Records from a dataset
= = = =

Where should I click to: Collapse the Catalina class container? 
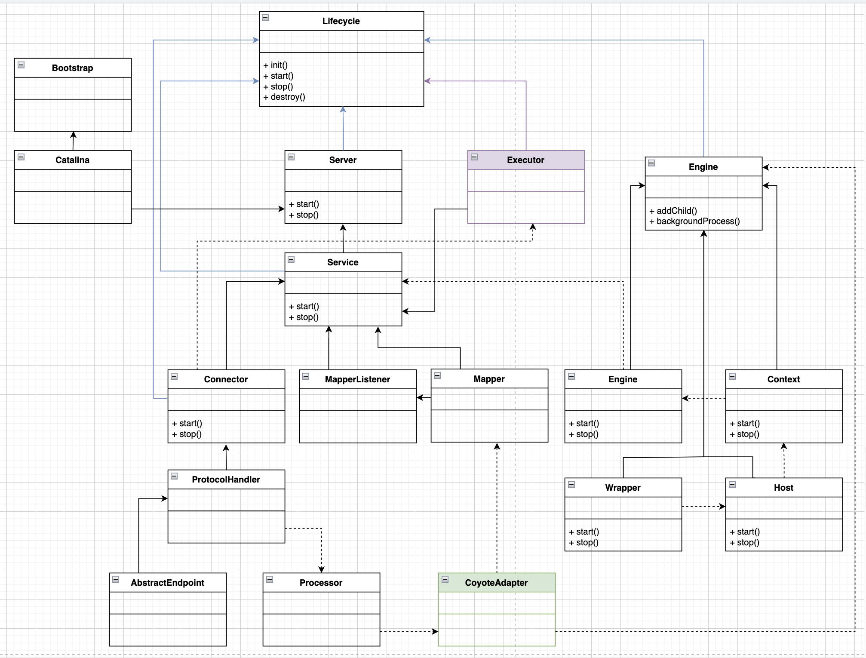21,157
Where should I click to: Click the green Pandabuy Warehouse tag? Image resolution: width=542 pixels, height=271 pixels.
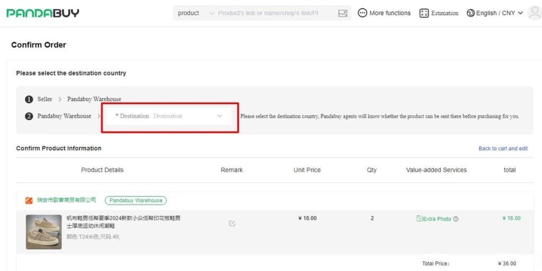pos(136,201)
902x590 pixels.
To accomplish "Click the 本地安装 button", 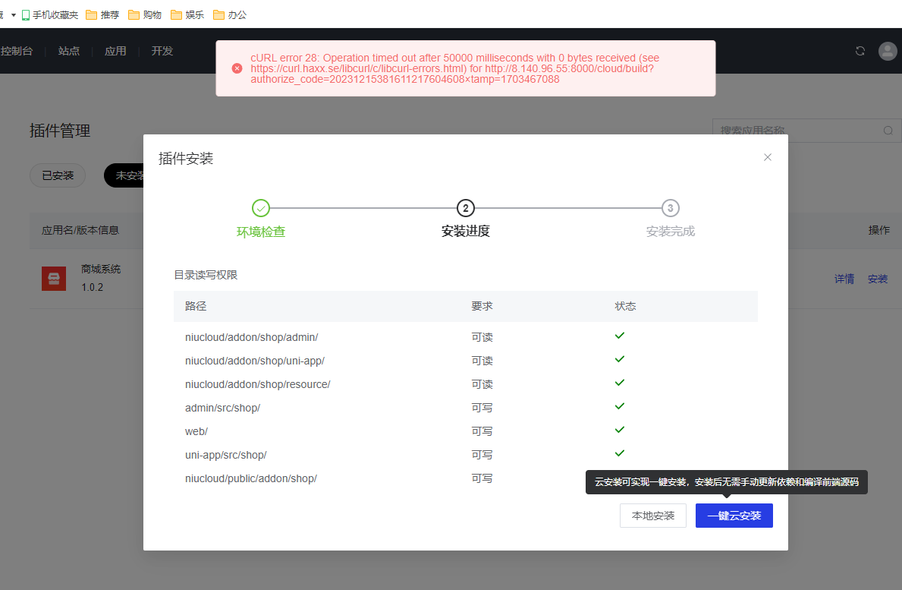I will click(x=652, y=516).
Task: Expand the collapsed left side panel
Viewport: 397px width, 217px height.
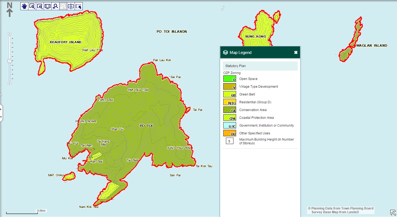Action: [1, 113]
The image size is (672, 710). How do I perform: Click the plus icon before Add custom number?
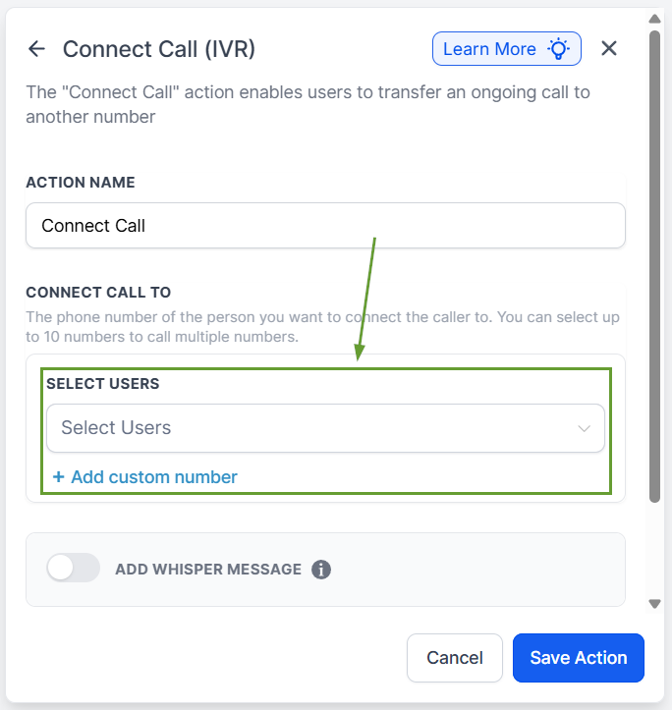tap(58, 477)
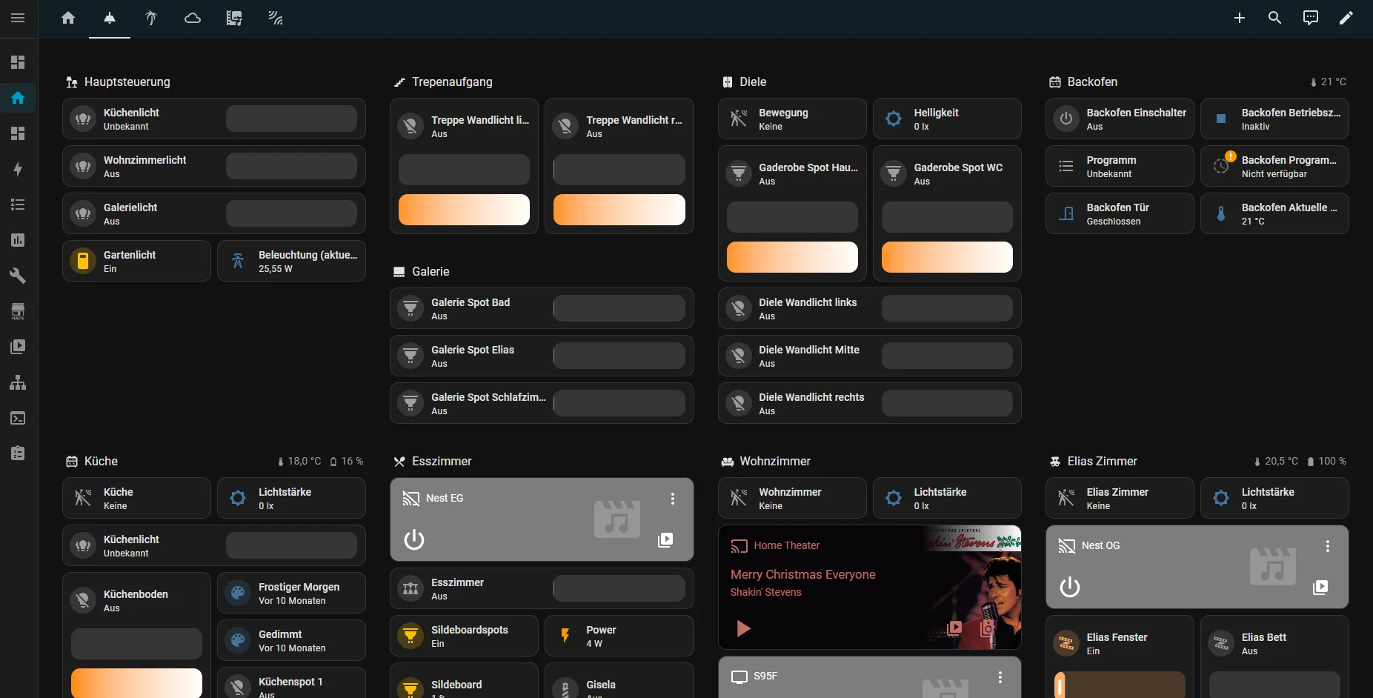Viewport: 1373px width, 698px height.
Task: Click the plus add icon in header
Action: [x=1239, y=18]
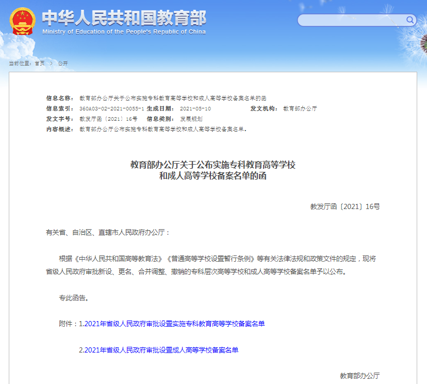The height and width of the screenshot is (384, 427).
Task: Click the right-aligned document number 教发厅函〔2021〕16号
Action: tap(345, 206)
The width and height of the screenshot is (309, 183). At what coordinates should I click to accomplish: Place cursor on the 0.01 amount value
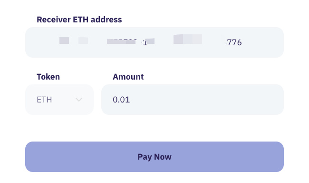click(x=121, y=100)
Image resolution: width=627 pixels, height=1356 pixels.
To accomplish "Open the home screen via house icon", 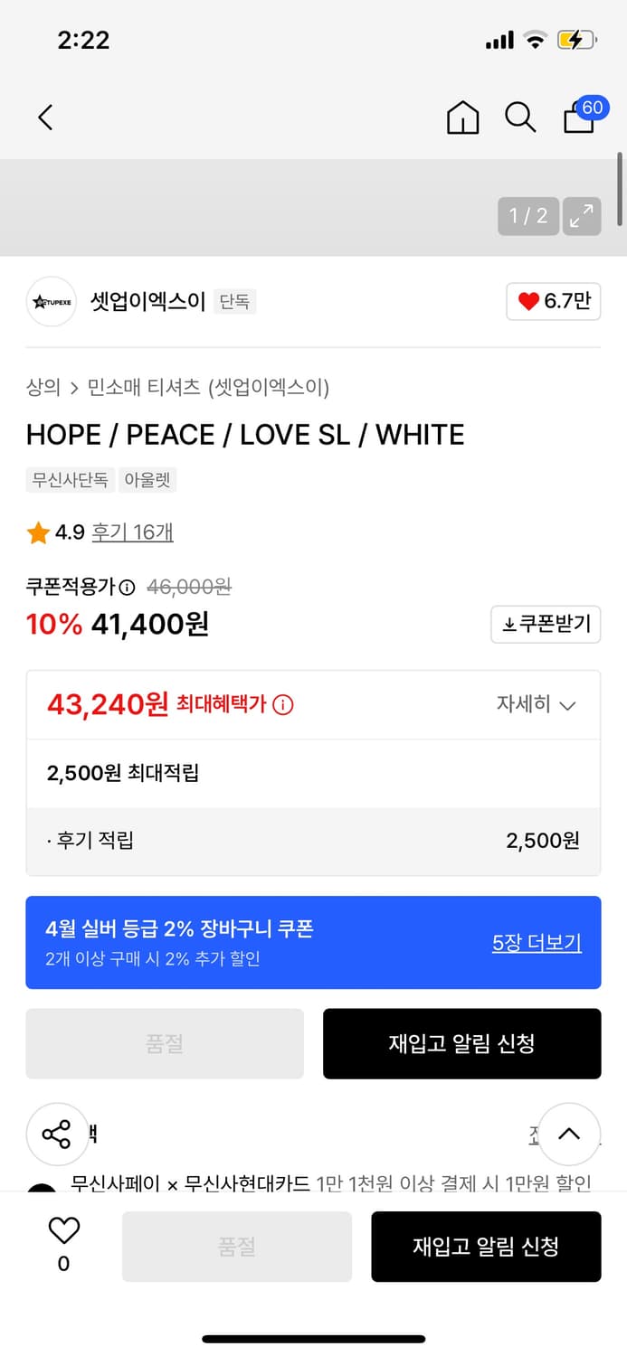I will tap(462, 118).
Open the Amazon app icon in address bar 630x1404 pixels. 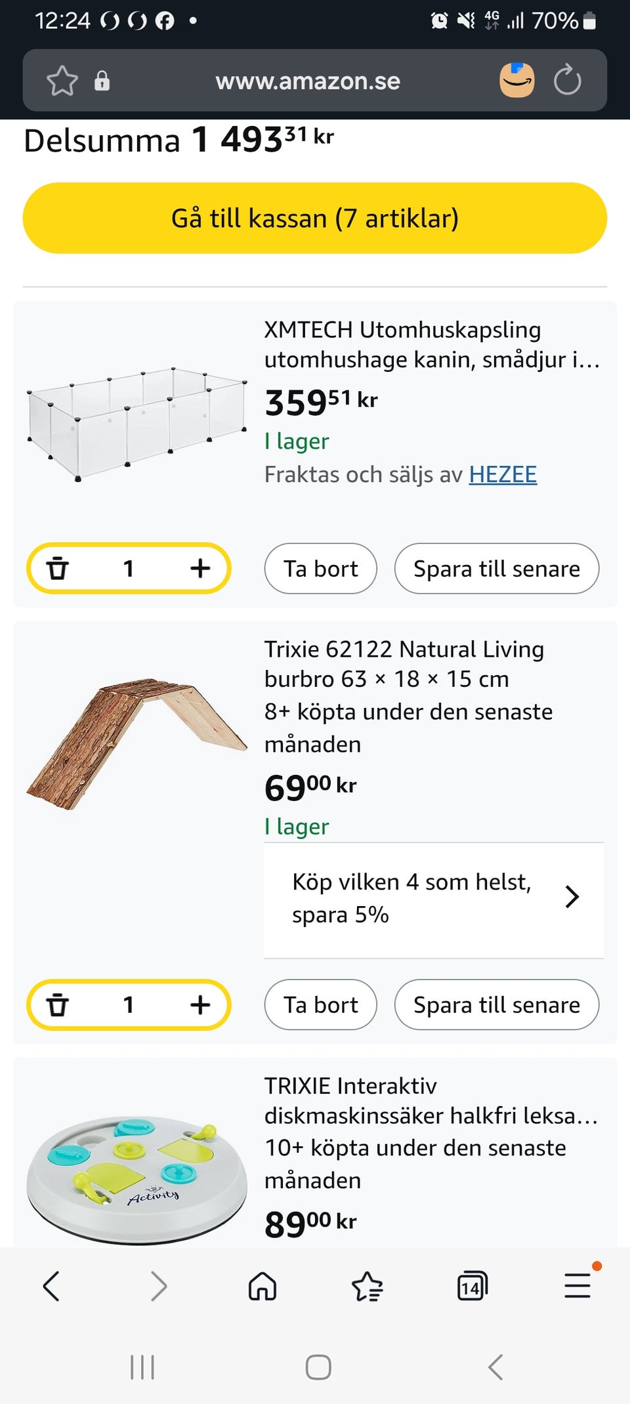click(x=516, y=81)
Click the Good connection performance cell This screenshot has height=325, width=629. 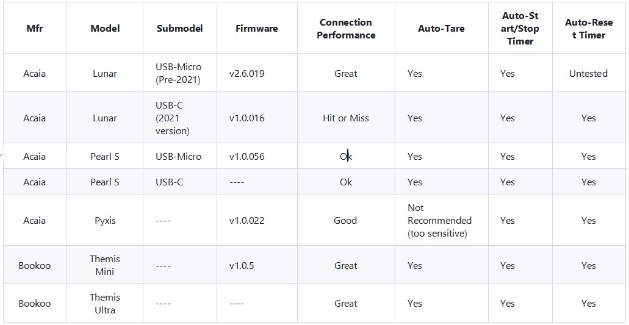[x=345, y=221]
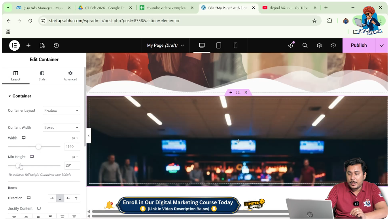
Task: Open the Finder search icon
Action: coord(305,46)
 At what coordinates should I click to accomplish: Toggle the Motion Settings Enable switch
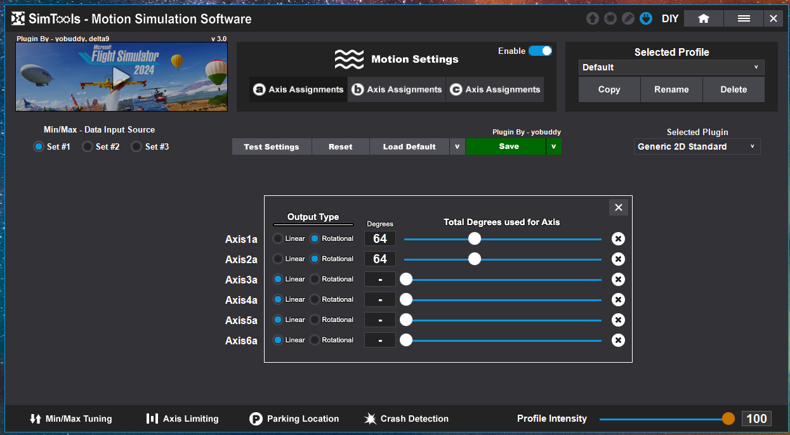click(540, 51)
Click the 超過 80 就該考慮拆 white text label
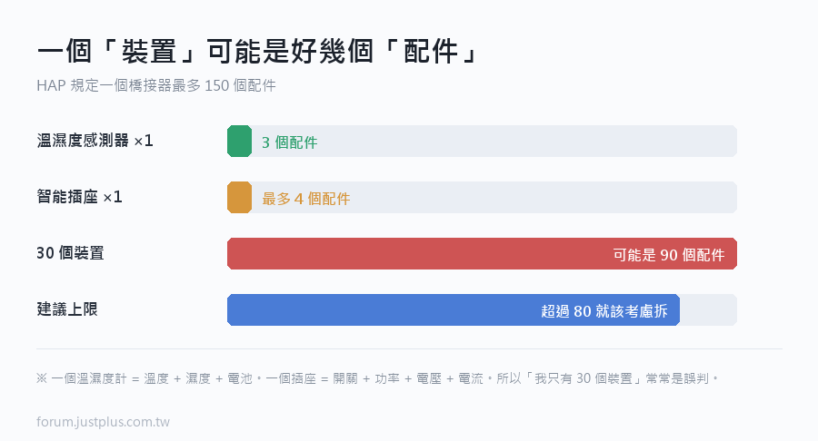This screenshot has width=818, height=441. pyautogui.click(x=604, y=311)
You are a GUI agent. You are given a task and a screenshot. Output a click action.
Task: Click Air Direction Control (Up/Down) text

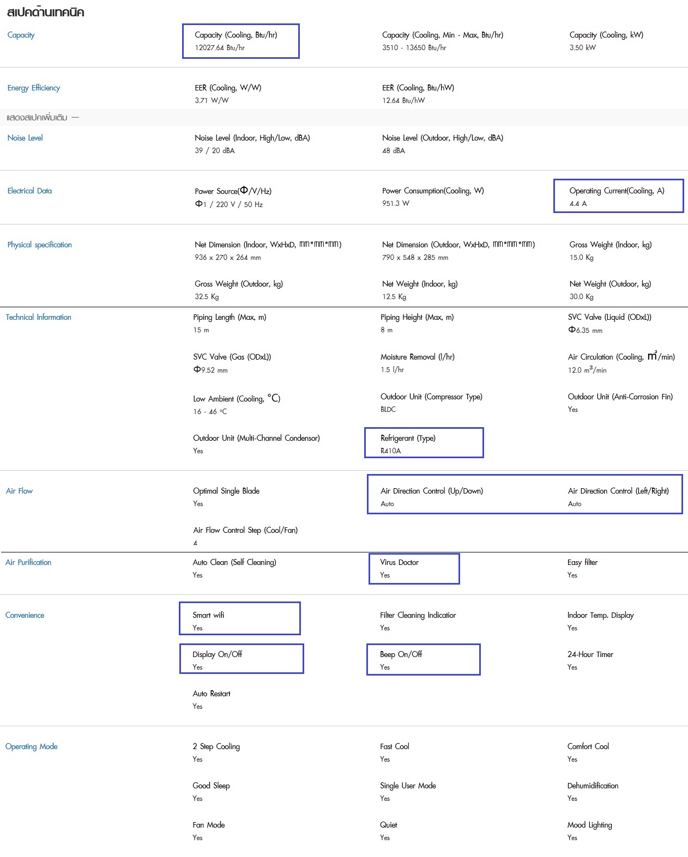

= = = =

Pick out each line in the data above that contains the word "what", and copy those lines.

> _Answer_:
The width and height of the screenshot is (309, 183). At what coordinates should I click to accomplish: Place cursor on the 0.01 amount value
 At what coordinates should I click to accomplish: Toggle the Motion Settings Enable switch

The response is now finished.